Still, I can’t claim I never look up guides and start optimising instead of roleplaying. The temptation is always there, and I sabotage myself like this far more often than I would like. It’s one of those difficult human nature things where I’m scared of the risk involved in not knowing the consequences, yet know that in the long run I’ll be more satisfied if I don’t spoil myself and just take the risk.

It’s probably a common thing to want to understand game systems, particularly for those of us who spend a lot of time on criticism and analysis, but sometimes it’s a particularly bad idea to peek behind the curtain.

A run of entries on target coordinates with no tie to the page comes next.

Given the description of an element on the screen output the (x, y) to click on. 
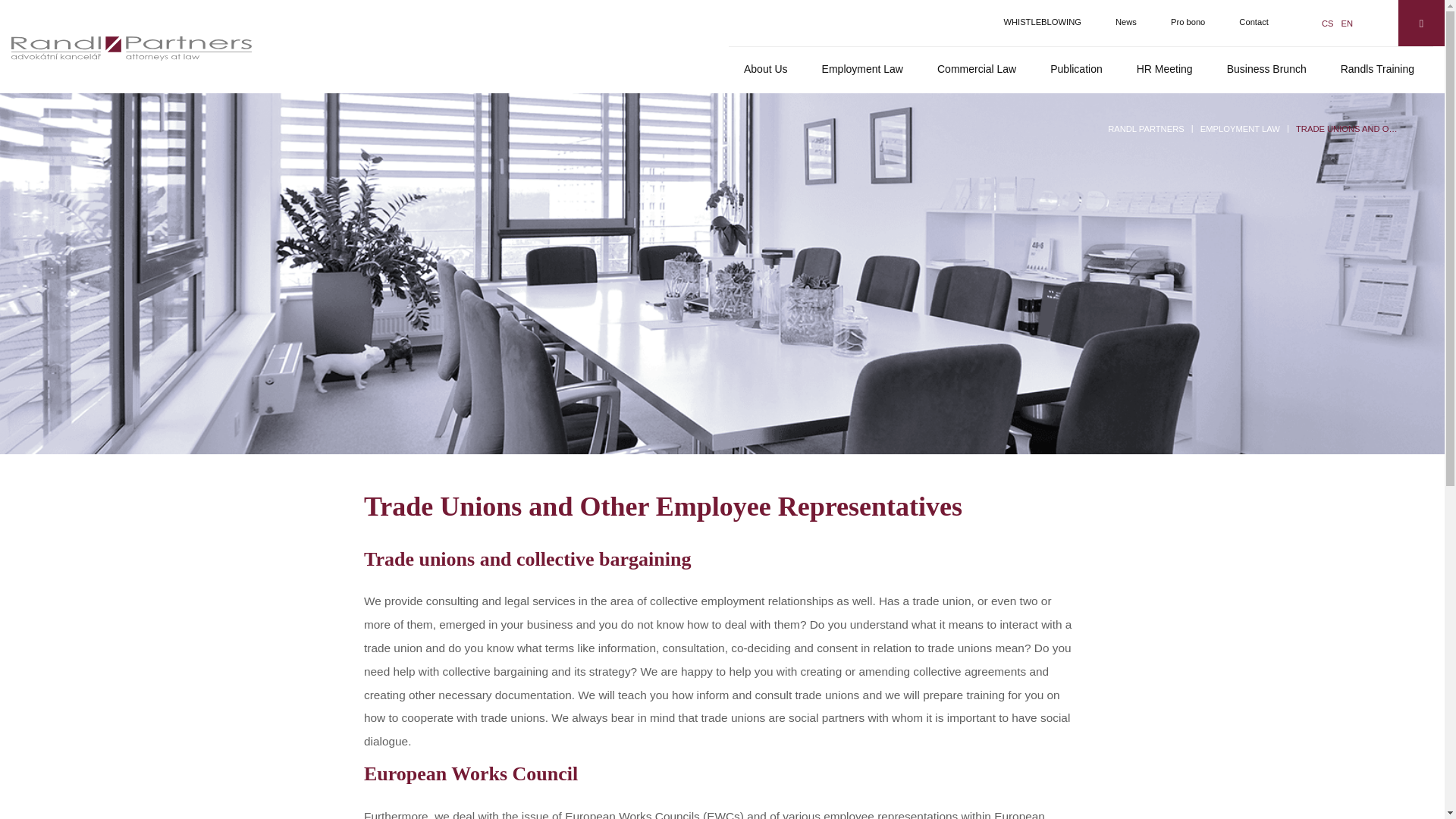
Employment Law (862, 68)
WHISTLEBLOWING (1042, 22)
CS (1327, 22)
Pro bono (1188, 22)
Commercial Law (975, 68)
About Us (766, 68)
EN (1346, 22)
Contact (1254, 22)
Publication (1076, 68)
Randls Training (1376, 68)
News (1125, 22)
RANDL PARTNERS (1146, 128)
Business Brunch (1266, 68)
HR Meeting (1164, 68)
EMPLOYMENT LAW (1239, 128)
Given the description of an element on the screen output the (x, y) to click on. 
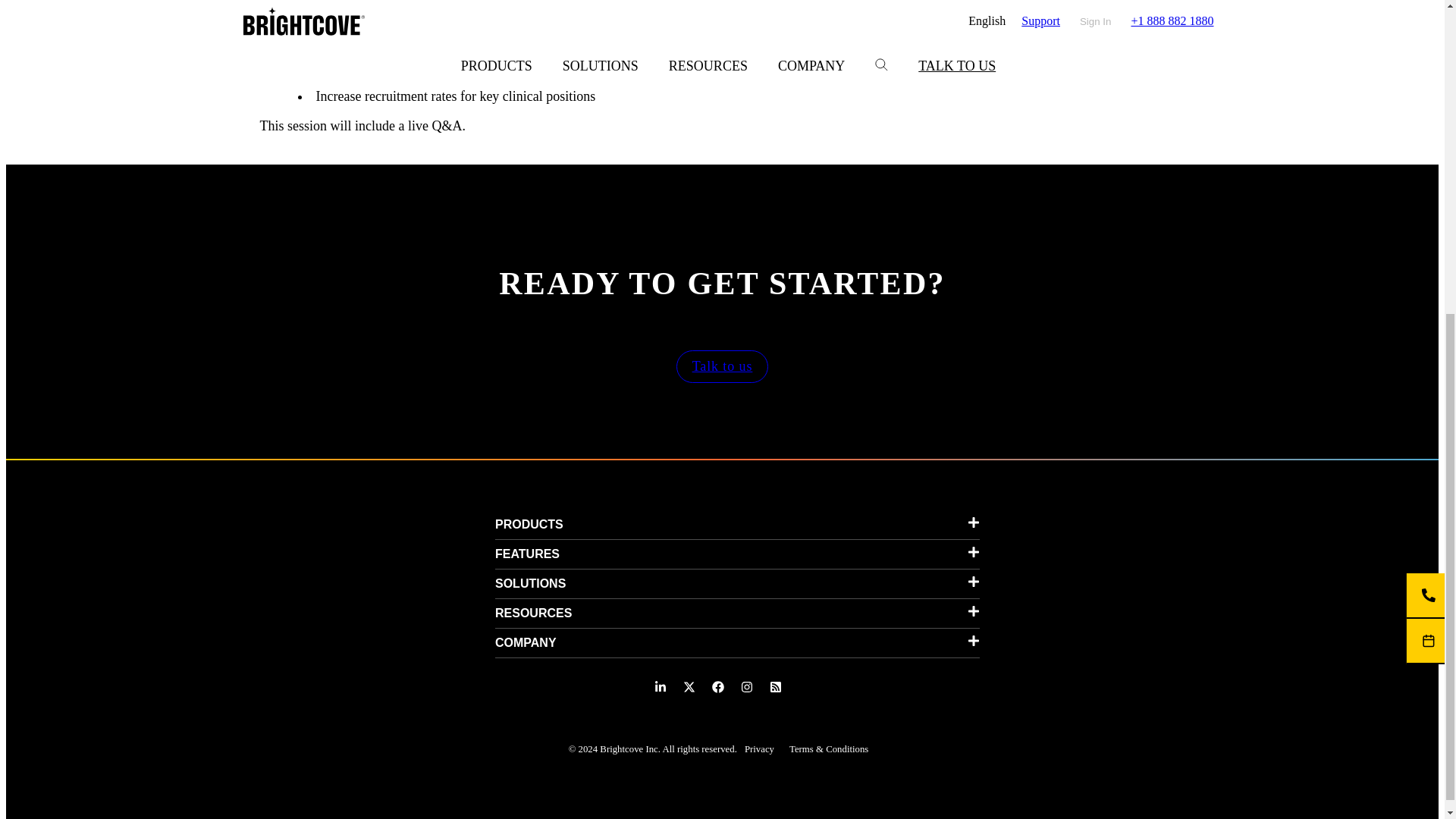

My biggest temptation of all is to look up romance guides and make sure I’m not doing anything to jeopardise my options. I probably don’t need to mention that I'm thinking mainly of BioWare games. I always, always do this and it’s really icky when I think about it. If I went in blind there would be at least some illusion of a relationship developing naturally. As soon as the mechanics are revealed it becomes a blatant transaction of gift X plus conversation option Y equals sexy times. Kim Moss was right, and now I feel like a total creep.

I don’t completely understand why I treat romance so differently to other aspects of roleplaying games, but it worries me slightly. In most contexts all outcomes seem valid (not always happy, but interesting), but if a relationship doesn't work out it feels like I'm missing something important. It would probably help if these games also put more effort into exploring intimate relationships based on things other than sex and romance. I would like that a lot, but would it make any difference, really? I might just be too well tuned to seeking particular romantic outcomes.

My pure organic playthrough remains a bit of a dream, then. Something to aspire to.